Thereafter, I was invited to The Guardian to set up the Arts Desk. Even as I appreciate Odia Ofeimun, Dr. Yemi Ogunbiyi, the pioneer Managing Director, Dr. Stanley Macebuh, the pioneer Editor, Mr. Lade Bonuola, and your good self, Professor Femi Osofisan, for the various roles you all played in bringing me aboard the flagship. Right there, you continued performing the unofficial role as a mentor even to the Arts Desk by deploying one of the typists in the Managing Director's office to the Arts Desk, thereby bringing us into parity with other desks. 

Finally, Ladies and Gentlemen, Professor Femi Osofisan was my immediate boss and Overall Director of the Drama Section of the Ceremonies Committee of the 8th All-Africa Games (COJA 2003).

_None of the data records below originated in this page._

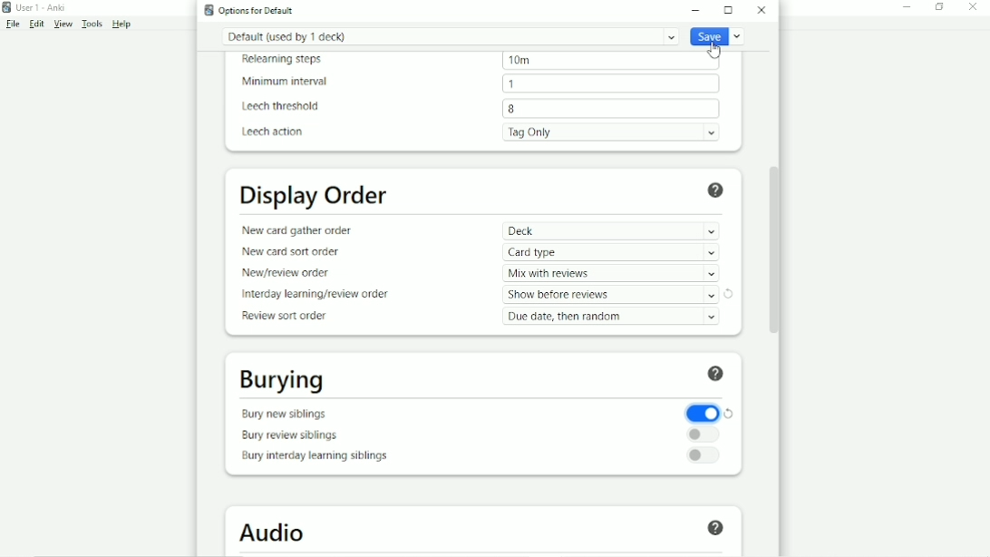  I want to click on relearning steps, so click(287, 60).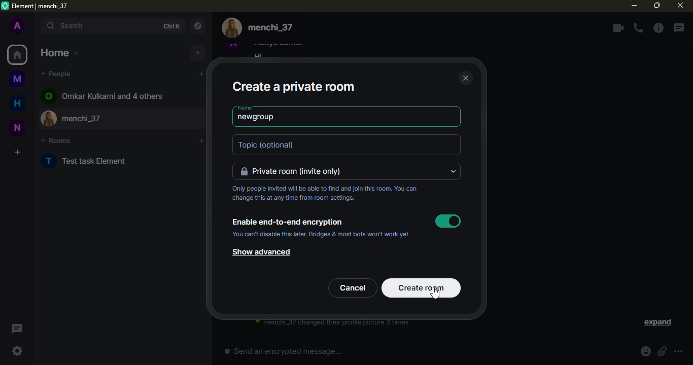  Describe the element at coordinates (198, 53) in the screenshot. I see `add` at that location.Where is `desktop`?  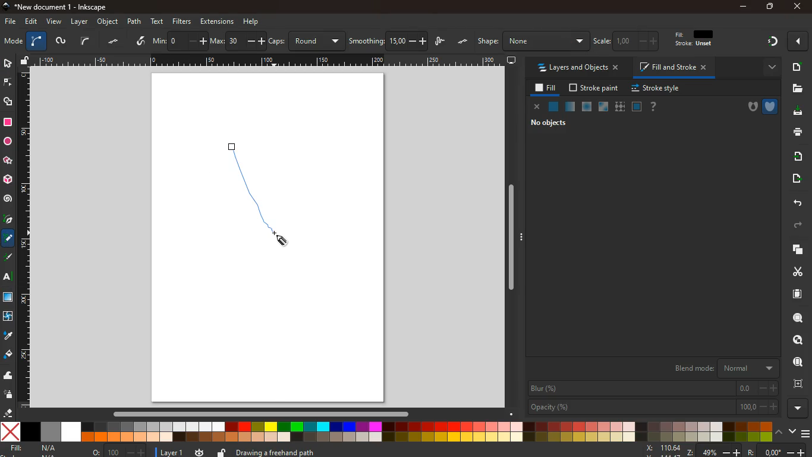 desktop is located at coordinates (512, 61).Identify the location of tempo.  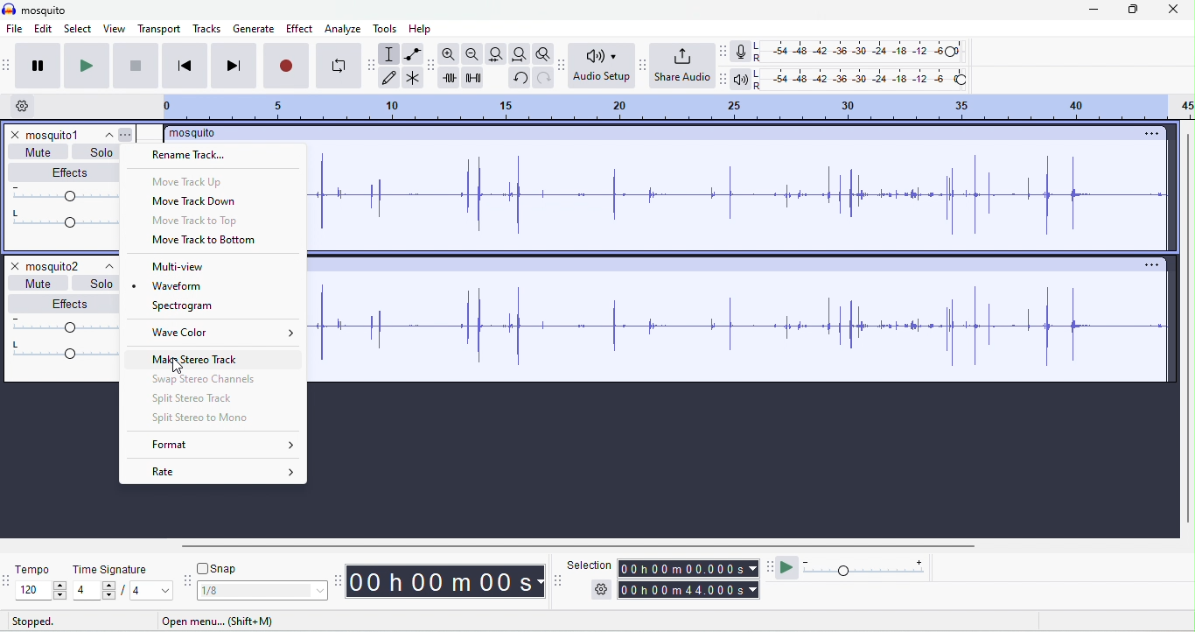
(34, 571).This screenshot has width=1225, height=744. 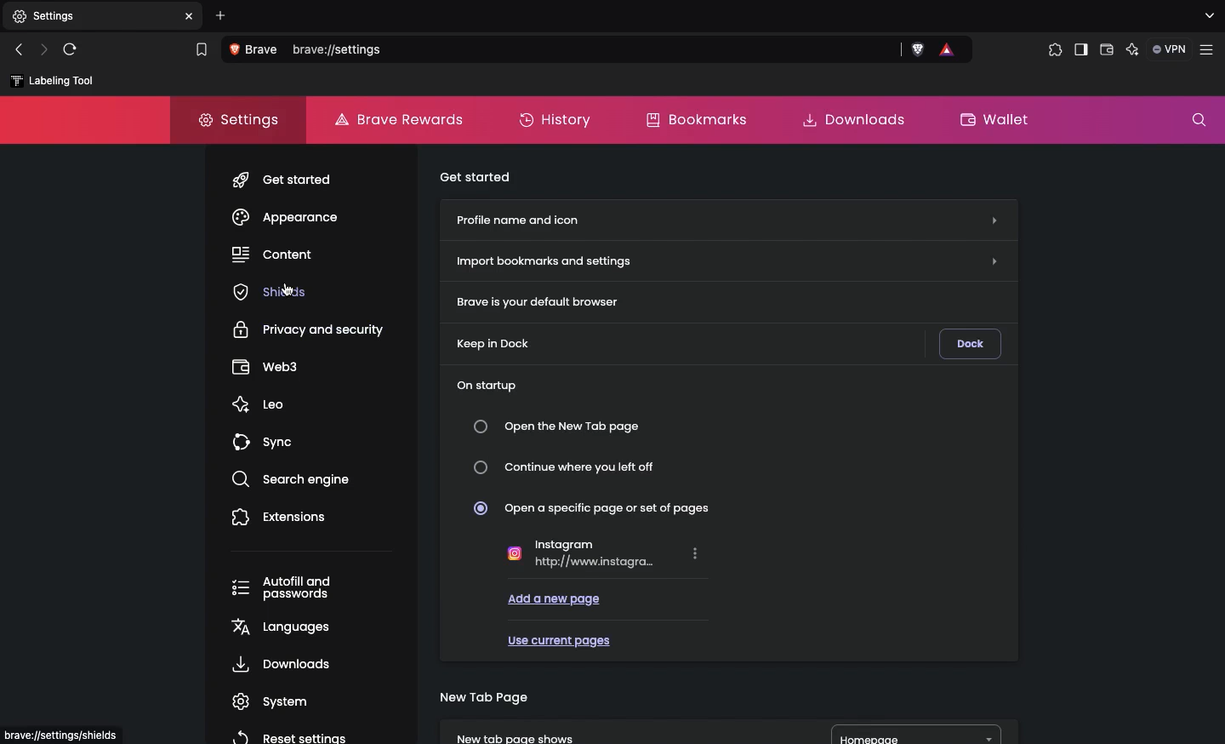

Working at such close quarters under him gave me enough clue as to his indefatigable work spirit, a factor that must have accounted for his prodigious outputs in various terrains of life he has traversed, creatively, academically, administratively and most especially as family man.

 HAPPY BIRTHDAY SIR. I PRAY THAT GOD IN HIS INFINITE MERCIES WILL GRANT YOU MANY MORE YEARS OF ALL-ROUND ACCOMPLISHMENTS IN ALL YOUR ENDEAVOURS.

(Text of a preface to the Roundtable on ‘Decolonisation of African Literature in Femi Osofisan’s works’ held as lead plenary during the 8-day ‘Femi Osofisan @80’ celebration. Talk delivered at the JRandle Centre for Yoruba Culture and History, Onikan, Lagos, June 14, 2026).